**Your instructions:**
Every line of the entries below that includes "field" belongs in the answer, copied as written.

Stored data
======

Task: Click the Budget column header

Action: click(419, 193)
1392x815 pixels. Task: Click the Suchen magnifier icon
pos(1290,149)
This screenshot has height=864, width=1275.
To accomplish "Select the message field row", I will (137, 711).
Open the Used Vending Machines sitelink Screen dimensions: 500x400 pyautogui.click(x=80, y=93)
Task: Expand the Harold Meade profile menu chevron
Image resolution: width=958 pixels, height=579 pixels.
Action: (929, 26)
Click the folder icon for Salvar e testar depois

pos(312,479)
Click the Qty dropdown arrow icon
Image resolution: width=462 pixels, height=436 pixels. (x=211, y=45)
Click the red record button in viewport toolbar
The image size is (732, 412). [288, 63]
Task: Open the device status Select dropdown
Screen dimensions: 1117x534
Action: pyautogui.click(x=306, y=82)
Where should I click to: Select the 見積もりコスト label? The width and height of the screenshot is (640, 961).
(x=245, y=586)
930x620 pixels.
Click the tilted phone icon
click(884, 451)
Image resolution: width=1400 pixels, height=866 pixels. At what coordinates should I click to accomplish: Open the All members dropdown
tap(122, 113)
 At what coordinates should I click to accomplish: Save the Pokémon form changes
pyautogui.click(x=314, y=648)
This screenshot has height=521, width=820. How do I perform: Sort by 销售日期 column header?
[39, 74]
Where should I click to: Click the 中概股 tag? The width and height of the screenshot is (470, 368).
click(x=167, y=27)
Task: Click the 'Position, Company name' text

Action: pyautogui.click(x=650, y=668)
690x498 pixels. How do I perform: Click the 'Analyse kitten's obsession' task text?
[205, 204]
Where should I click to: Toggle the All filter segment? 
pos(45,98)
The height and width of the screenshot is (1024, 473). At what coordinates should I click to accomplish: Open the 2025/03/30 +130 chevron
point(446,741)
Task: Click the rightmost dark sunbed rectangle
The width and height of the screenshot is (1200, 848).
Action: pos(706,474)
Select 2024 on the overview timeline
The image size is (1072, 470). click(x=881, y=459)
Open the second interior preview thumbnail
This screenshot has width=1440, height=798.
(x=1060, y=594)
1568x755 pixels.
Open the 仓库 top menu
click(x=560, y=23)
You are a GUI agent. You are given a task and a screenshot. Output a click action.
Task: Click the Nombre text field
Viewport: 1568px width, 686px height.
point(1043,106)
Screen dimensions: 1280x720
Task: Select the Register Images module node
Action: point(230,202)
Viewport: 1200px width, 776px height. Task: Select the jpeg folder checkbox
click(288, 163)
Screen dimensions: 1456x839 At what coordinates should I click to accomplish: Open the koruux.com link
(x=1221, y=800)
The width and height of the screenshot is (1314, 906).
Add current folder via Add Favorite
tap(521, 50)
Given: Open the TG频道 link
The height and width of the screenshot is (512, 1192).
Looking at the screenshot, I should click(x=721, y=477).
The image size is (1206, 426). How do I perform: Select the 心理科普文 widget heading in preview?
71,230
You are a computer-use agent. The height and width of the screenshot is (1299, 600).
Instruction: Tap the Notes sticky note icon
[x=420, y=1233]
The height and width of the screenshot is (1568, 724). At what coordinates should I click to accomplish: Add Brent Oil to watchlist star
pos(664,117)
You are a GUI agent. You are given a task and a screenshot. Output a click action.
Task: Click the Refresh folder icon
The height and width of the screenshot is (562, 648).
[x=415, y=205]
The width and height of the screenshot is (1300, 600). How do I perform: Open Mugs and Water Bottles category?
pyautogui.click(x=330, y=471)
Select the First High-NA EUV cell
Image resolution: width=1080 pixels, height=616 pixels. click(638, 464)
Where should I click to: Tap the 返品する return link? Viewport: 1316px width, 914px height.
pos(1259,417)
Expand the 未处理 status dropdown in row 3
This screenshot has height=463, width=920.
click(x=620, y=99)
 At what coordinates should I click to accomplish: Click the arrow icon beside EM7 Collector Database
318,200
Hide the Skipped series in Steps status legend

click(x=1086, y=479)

======

**Problem solution:**
To accomplish "Select the message field row", I will (137, 711).
Task: Click the Nombre text field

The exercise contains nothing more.